Le scorie legate al passato della band, ancora presenti in "Cowboys From Hell", conoscono una pressoché completa rimozione; Phil Anselmo abbandona i vocalizzi halfordiani, la sezione ritmica si impone robusta, supplendo in modo mirabile alla mancanza di una seconda chitarra (tanto da limitare al minimo le sovraincisioni), i virtuosismi e la quadrature della sei corde di Dimebag Darrel raggiungono probabilmente l'acme esecutivo: eppure non si tratta di un lavoro disegnato a tavolino, né tantomeno progettato a freddo. Il pregio di "Vulgar Display Of Power" consiste nell'essere un violento pugno assestato senza preavviso, un'immediatezza senza compromessi che si erge come maggior punto di forza dell'intero platter; in studio, i Pantera approdano soltanto con qualche demo, la cesellatura del resto delle tracce viene attuata in presa diretta, con grande guadagno in termini di efficacia comunicativa.

 

Se nel 1991 i Metallica, con l'uscita del full-length omonimo, operano una svolta artistica e commerciale che divide e sorprende gli affezionati, i nostri reagiscono attraccando sulla sponda opposta del fiume: una risposta carica di collera e sudore, ma senza trascurare un'attitudine alla variatio capace di mutare dall'interno lo standard della Bay Area, arricchendolo di ulteriori sfumature. Nasce il groove metal, sebbene risulti azzardato considerarlo un genere dalle coordinate precise e dai contorni marcatamente definiti.

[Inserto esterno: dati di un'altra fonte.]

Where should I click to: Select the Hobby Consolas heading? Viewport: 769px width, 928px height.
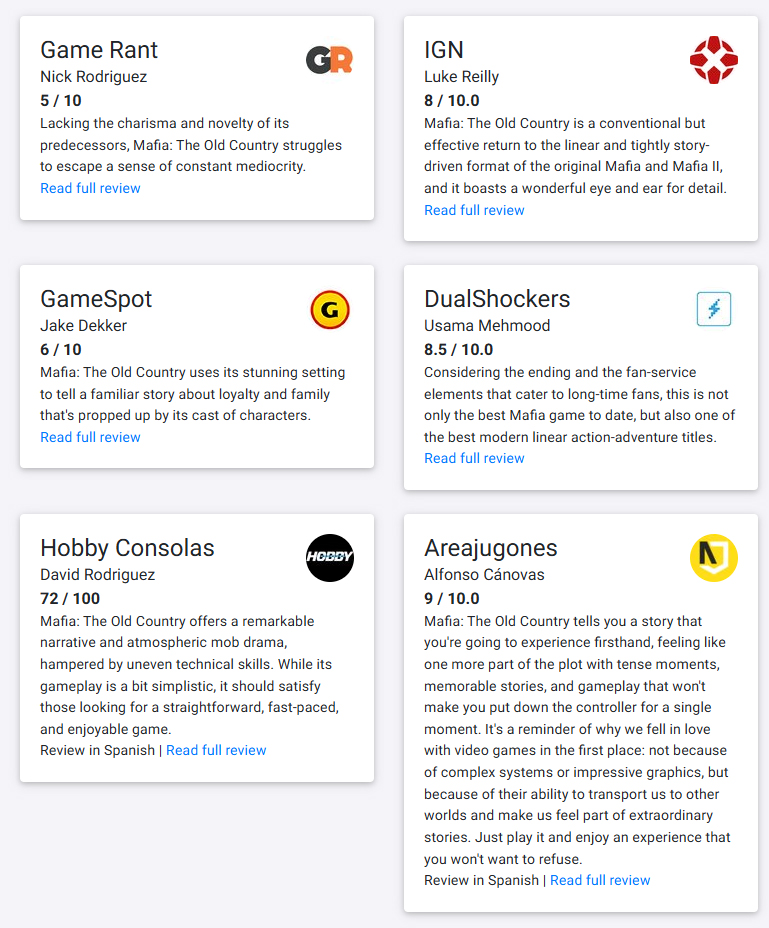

Al di là delle etichettature più o meno pertinenti, i Pantera di lì a poco diverranno pietra di paragone e fonte di ispirazione per i gruppi a venire: gli assidui stop&go degli statunitensi, ben bilanciati e mai sopra le righe, oltre che modello per formazioni coeve, in numerosi casi costituiranno monotona e sfibrante regola per la futura ed effimera congerie nu metal.

 

Non necessitano poi molti minuti per comprendere l'attenta rivoluzione apportata dai Pantera: i primi due pezzi, "Mouth For War" e "A New Level", curiosamente della stessa durata, suonano anomali, quasi inconsueti nel panorama estremo contemporaneo, con gli originali giochi a incastro di chitarra e percussioni e Vinnie Paul istrionico nel ruolo di perfetto deuteragonista.  La voce grattugiata di Anselmo, quando sembra ormai subissata da un imponente wall of sound, riemerge ferina ostentando un'ira travolgente; lo sconcertante bagaglio tecnico di Darrell, soprattutto in "A New Level", affiora incontrastato, pietrificando l'incauto ascoltatore, non abituato a tale vortice espressivo. Neanche il tempo di respirare ed ecco che senza soluzione di continuità giunge a percuotere i timpani quello che può essere considerato l'anthem per eccellenza del combo nordamericano: "Walk". Ritmica marziale, voce caustica che scandisce il testo quasi spezzandolo in minacciosi tronconi ammonitori, un refrain così energico da scandire a squarciagola e corredato da un assolo memorabile: di fatto un capolavoro di ineguagliabile suggestione empatica. "Fucking hostile" racchiude nel nome la sua stessa essenza: il metal inquinato da influenze hardcore-punk non fa nulla per purificarsi, anzi voluttuosamente ne cavalca le distorsioni, colorandosi di un dinamismo furioso. Il sanguinolento growl che reitera il titolo ferisce come vetro sulla lingua.

 

I texani tuttavia non insistono sulla ripetizione schematica, intercalando alla pura devastazione sonora una ricerca formale tendente alla varietà. Così "No good (Attack The Radical)" vive di vibrazioni vicine al rap, mentre nell'intensa "Live In A Hole", il basso vigoroso di Rex Brown, fondamentale con le sue frequenze gravi e ovattate per l'intero LP, dipinge scenari al limite dell'introspezione catacombale. Se "Regular People (Conceit)" e "By Demons Be Driven" spiccano per esplosività dinamitarda, "Rise", sincopata e durissima, custodisce probabilmente la sintesi concettuale dell'universo Pantera. Nelle continue invettive contro le storture della società, in un clima che trasuda angoscia e cupezza, "This Love" e "Hollow" rappresentano la facies melodica e avvolgente del disco: due momento lirici, lenti, meditabondi e in parte avulsi da affilate crudezze, in cui le agre sensazioni dell'abbandono e della disperazione rappresentano il contraltare di una rabbia che innerva ogni sezione dell'opus.

 

Dieci gemme dunque che proiettano definitivamente i Pantera nel cosmo dei gruppi fondamentali ai fini dell'evoluzione di un intero movimento, per sua natura conservatore e sospettoso nei confronti di qualsivoglia rovesciamento, anche minimo, di valori consolidati: a venticinque anni di distanza quella volgare dimostrazione di potere lascia ancora esterrefatti e non possiamo che inchinarci ad essa con reverente e appassionato Re - Spect.